Over $100 Billion seems to be for this.

"Unorthodox monetary policy, as the Fed is intent on pursuing, should be presented in this guise as well."

I agree with this, but it is separate from the stimulus.

"The reality is that we don't actually know what will work, precisely because the problem goes beyond just stimulating aggregate demand."

This is true, which is why the bill includes incentives for investment to attack the fear and aversion to risk.

"Such giveaways might be necessary at this point but they could cost trillions. Today the key problem is that we don't know how to turn zombie banks into real banks."

They are not. We can nationalize the banks, and then return them to the private sector. Or, if that bothers us, spend a huge amount of money for nothing in return. It's our choice.

"I'm not sure we should be encouraging consumers to spend so much more."

That's not the intent of the tax cuts. It's to stop a savings spree, which would contribute to a Debt-Deflation Spiral. If you don't see that as a possibility, then I understand your point. I believe that it is a serious possibility.

The bill includes social safety net spending as well. It seems like a compromise plan, which has a decent pragmatic approach.

I would have preferred:
1) $100 Billion in infrastructure investment
2) $100 Billion in incentives for investing
3) $200 Billion in a sales tax cut or payroll tax cut
4) Social safety net spending.
The administration's approach is not far from this. Other than doing nothing like this list, what exactly are you proposing?

I like to quote Burke on politics:

"All government, indeed every human benefit and enjoyment, every virtue, and every prudent act, is founded on compromise and barter. "

Sadly, the GOP counts zero Burkeans in their midst. Of course, Burke was a Whig.
1/30/2009 1:51 AM GST"

Friday, January 23, 2009

"Sadly, that's about as scientific as we've been able to get."

From Tyler Cowen:

"
The best argument I've read *for* the stimulus

It comes not from a professional economist but from Warren Buffet, here goes:

SG: But there is debate about whether there should be fiscal stimulus, whether tax cuts work or not. There is all of this academic debate among economists. What do you think? Is that the right way to go with stimulus and tax cuts?

WB: The answer is nobody knows( TRUE ). The economists don’t know( TRUE ). All you know is you throw everything at it( TRUE ) and whether it’s more effective if you’re fighting a fire to be concentrating the water flow on this part or that part. You’re going to use every weapon you have in fighting it.
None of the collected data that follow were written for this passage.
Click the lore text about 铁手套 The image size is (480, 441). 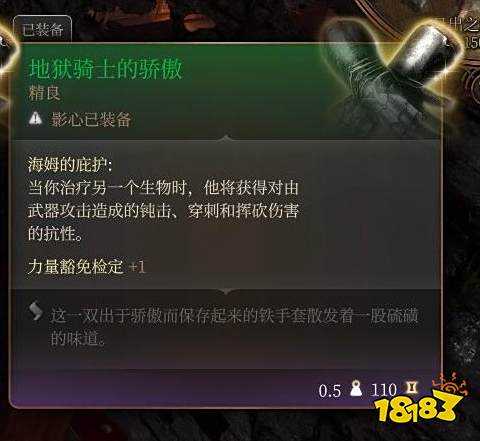coord(234,327)
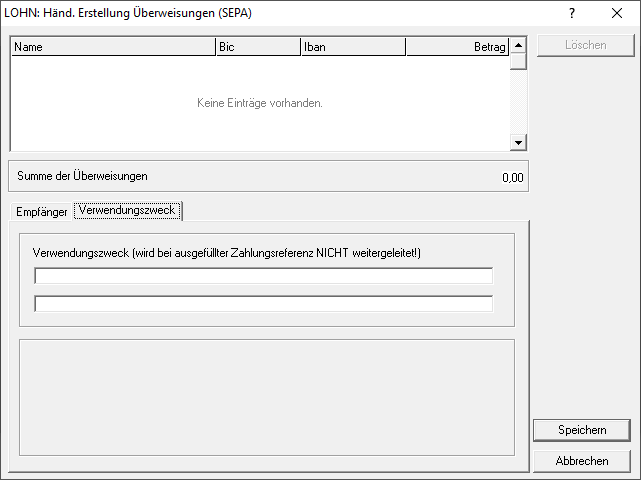Click Abbrechen to cancel the dialog
The width and height of the screenshot is (641, 480).
[x=582, y=461]
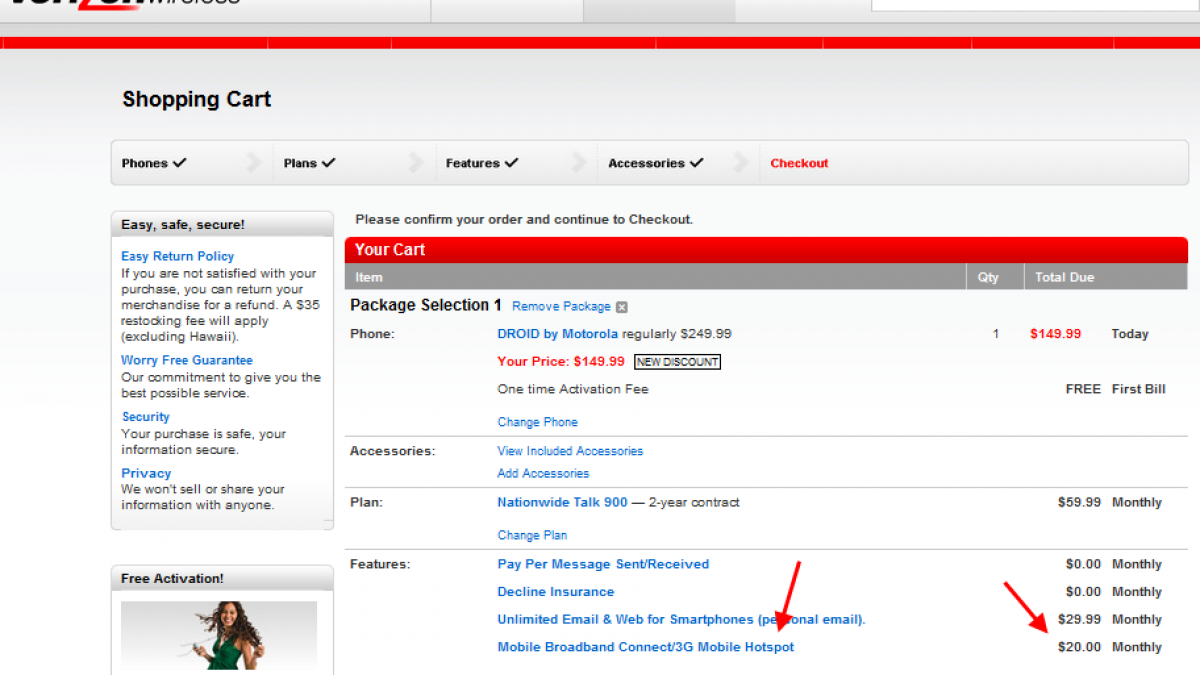Image resolution: width=1200 pixels, height=675 pixels.
Task: Click the Remove Package link
Action: click(561, 306)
And people, they do not know exactly what the effects are( TRUE ). Economists like to talk about it, but in the end they’ve been very, very wrong and most of them in recent years on this. We don’t know the perfect answers on it. What we do know is to stand by and do nothing is a terrible mistake( I AGREE ) or to follow Hoover-like policies would be a mistake and we don’t know how effective in the short run we don’t know how effective this will be and how quickly things will right themselves. We do know over time the American machine works wonderfully and it will work wonderfully again.

Sadly, that's about as scientific as we've been able to get."

I agree. I simply see this as being human. I wish people would remember that.